The USD/CAD pair attracts buyers for the eighth successive day on Friday and trades above mid-1.3700s, or a two-month top during the first half of the European session. Crude Oil prices fail to capitalize on the overnight strong gains amid concerns about global oversupply. This, along with expectations for a larger interest rate cut by the Bank of Canada (BoC), undermines the commodity-linked Loonie and acts as a tailwind for the currency pair.
Meanwhile, worries over a potential Israeli attack on Iranian oil infrastructure and supply disruptions caused by Hurricane Milton in the US could help limit losses for Crude Oil prices. In fact, Israeli Defence Minister Yoav Gallant promised earlier this week that any strike against Iran would be "lethal, precise and surprising". Apart from this, worries about supply disruptions caused by Hurricane Milton in the US should limit losses for the black liquid.
Apart from this, subdued US Dollar (USD) price action might hold back bulls from placing fresh bets around the USD/CAD pair. The US Labor Department reported on Thursday that Initial Jobless Claims increased to 258K in the week ended October 5 and pointed to signs of weakness in the US labor market. This should allow the Federal Reserve (Fed) to continue cutting rates and keep the USD below its highest level since mid-August touched the previous day.
That said, investors fully priced out the possibility of another oversized Fed rate cut in November in the wake of stronger-than-expected US consumer inflation figures. The headline Consumer Price Index (CPI) rose 2.4% in the 12 months to September, while the core gauge, which excludes food and energy prices, climbed 3.3%. The data fueled speculations about a slower pace of interest rate cuts by the Fed and acts as a tailwind for the Greenback.
The mixed fundamental backdrop warrants some caution ahead of Friday's key macro data from the US and Canada. The US Producer Price Index (PPI) report will be released later during the early North American session, along with the monthly Canadian jobs report. Traders will further take cues from the Preliminary Michigan Consumer Sentiment Index and Inflation Expectations, and Fedspeak to grab short-term opportunities heading into the weekend.
Technical Outlook
From a technical perspective, the Relative Strength Index (RSI) on the daily chart has moved on the verge of breaking into the overbought territory. This makes it prudent to wait for some near-term consolidation or a modest pullback before positioning for the next leg up. Any meaningful corrective slide, however, is likely to find decent support near the 1.3700 mark, below which the USD/CAD pair could accelerate the fall towards the 1.3650-1.3645 region en route to the 1.3620 horizontal resistance breakpoint.
The latter is closely followed by the 1.3600 round figure, which should now act as a key pivotal point. A convincing break below the said handle will suggest that the USD/CAD pair’s recent upward trajectory witnessed over the past three weeks or so has run its course and shift the bias in favor of bearish traders.

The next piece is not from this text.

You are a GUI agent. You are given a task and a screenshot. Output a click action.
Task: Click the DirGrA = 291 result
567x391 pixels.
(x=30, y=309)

On the flip side, the 1.3800 mark now seems to act as an immediate hurdle, above which the USD/CAD pair could climb further towards the next relevant resistance near the 1.3850 horizontal zone. Some follow-through buying should allow bulls to make a fresh attempt to conquer the 1.3900 mark and accelerate the momentum further towards the 1.3945 region, or a nearly two-year top touched in August.